A. Around elbow level if you predominantly shower, or you could do a two-level niche for bathers to reach soap, etc, more conveniently. There are no rules. If you measure it out so that it will be the size of the tiles, you will be able to frame the inside of the niche with bull nose tile without having any cut edges.
Q. We are remodeling our small bathroom by replacing the old tub and alcove with new ones. Does anyone have an opinion on which tub and alcove materials would be a better choice? I've seen tubs made of acrylic and fiberglass, and I recently saw a solid material called veritek (Swanstone). Do any surfaces clean easier than others?
A. If you are thinking solid surface, Swanstone is just one brand but you still need a tub. If however you like a good fiberglass/acrylic tub/shower unit, then consider a remodeled version, three or four piece units. As Joe mentioned, you need to get a new tub and/or tub/shower unit back into the bathroom. They do not leak, and do not sound like "you're inside a bucket." Lasco is just one brand whereby the overall cost is lower, and I suggest only using Soft Scrub occasionally as it is an abrasive. This is especially hard on gel coats. Over time, you'll regret it and you will see what I mean. Car wax used within a good sturdy three or four piece unit will surprise you by using it just once a month. It makes cleaning a breeze.
On the tub removal, if it's cast, you could break it up with a sledgehammer for removal. So, for cast iron tub removal, first cover the tub with an old tarp before you start. Remove anything in your way, including the toilet, if necessary. If the toilet is to remain, cover it up, as well as the vanity, mirror, and sink. Last but not least, if there is a window within the bathroom, protect this as well. Wear protective clothes including a long sleeved shirt, goggles, hat and leather gloves. A mask would also be a good idea. The porcelain will chip off and this can cut the skin very easily. A cast iron tub can be broken up with a maul/sledgehammer that is 5 to 10 pounds for removal. If you are wondering, cast iron tubs are very heavy (from 200-400 pounds), so breaking them up is the best option. If it is pressed steel, it will have to be removed in one piece or by the use of a saw — it can be cut with a metal blade. This takes time but it can be done. The best option, though, is one piece removal.

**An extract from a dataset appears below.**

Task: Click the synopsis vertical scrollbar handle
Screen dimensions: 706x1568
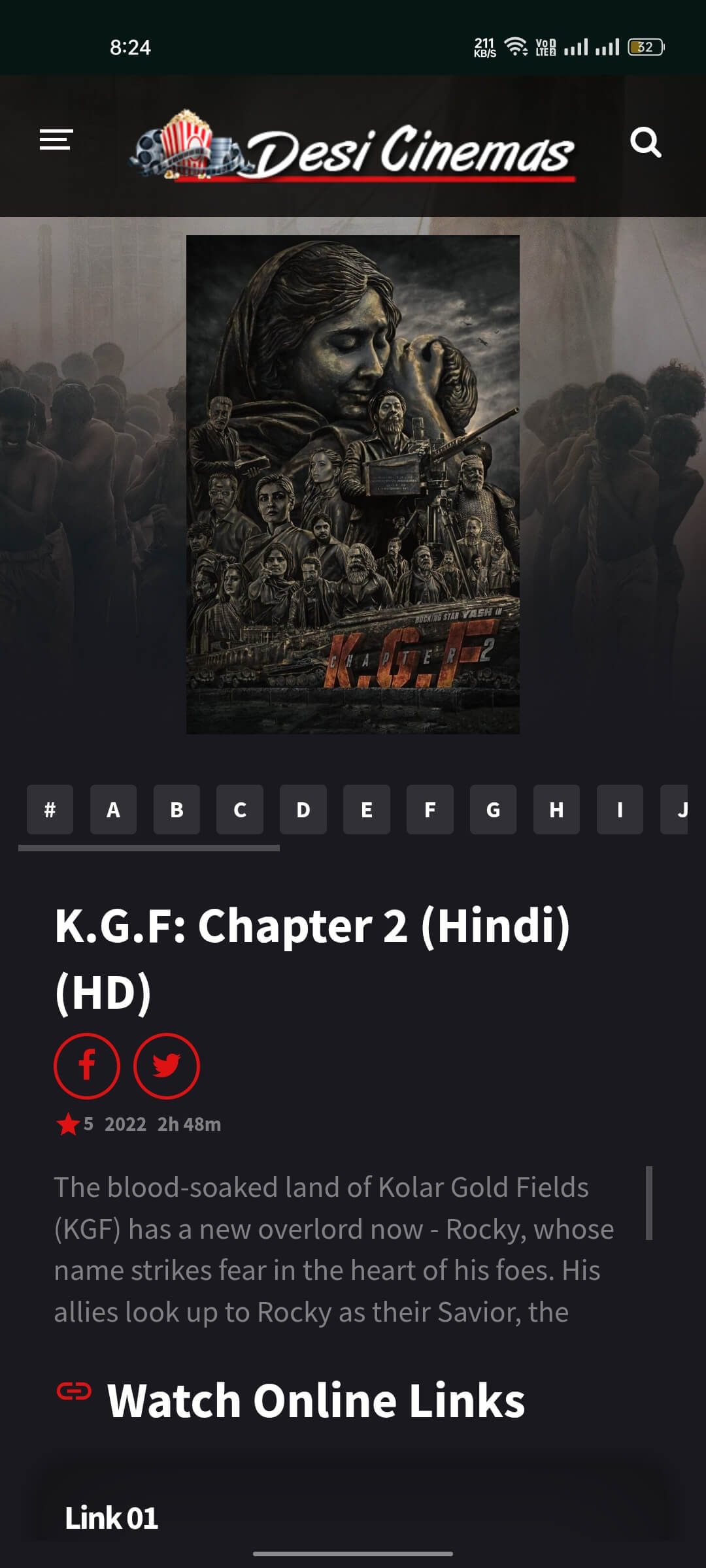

Most tubs are actually anchored directly to the wall studs with screws or nails. The problem with removal is that no matter which way you twist it (up or side to side), the area that the tub occupies will become longer than the five-foot opening. This is assuming that you have one finished side (what you see outside the tub). When you tilt the tub up on one end (say the right end is being lifted), the top left will hit the wall and the bottom right will hit the wall. With the wall covering removed down to the studs, you may be able to lift the tub and move it out of the room on end. You will have to slide it clear of the plumbing before you lift it. An easier option, if durable, is to move the tub through the wall of an adjacent room by sliding the tub out from one end.
The trick to removing tubs is to first remove the tile and plasterboard behind it (five-foot wall to top of tile), above both ends of the tub up to the tile line, and in front of both ends for four inches or more up to next stud. Unscrew drain assembly with a cross-shaped drain removal tool. Unscrew the overflow cover plate and pull out any cover and connected drain plug and rods. The top of the tub is usually nailed to two or more studs along the back 60-inch side.
Slide out the tub toward the door at least four inches. Now it is clear of the studs and can be raised at the shallow end (not at the water valve end) to vertical with two strong people. Steel tubs may weigh 60-100 pounds.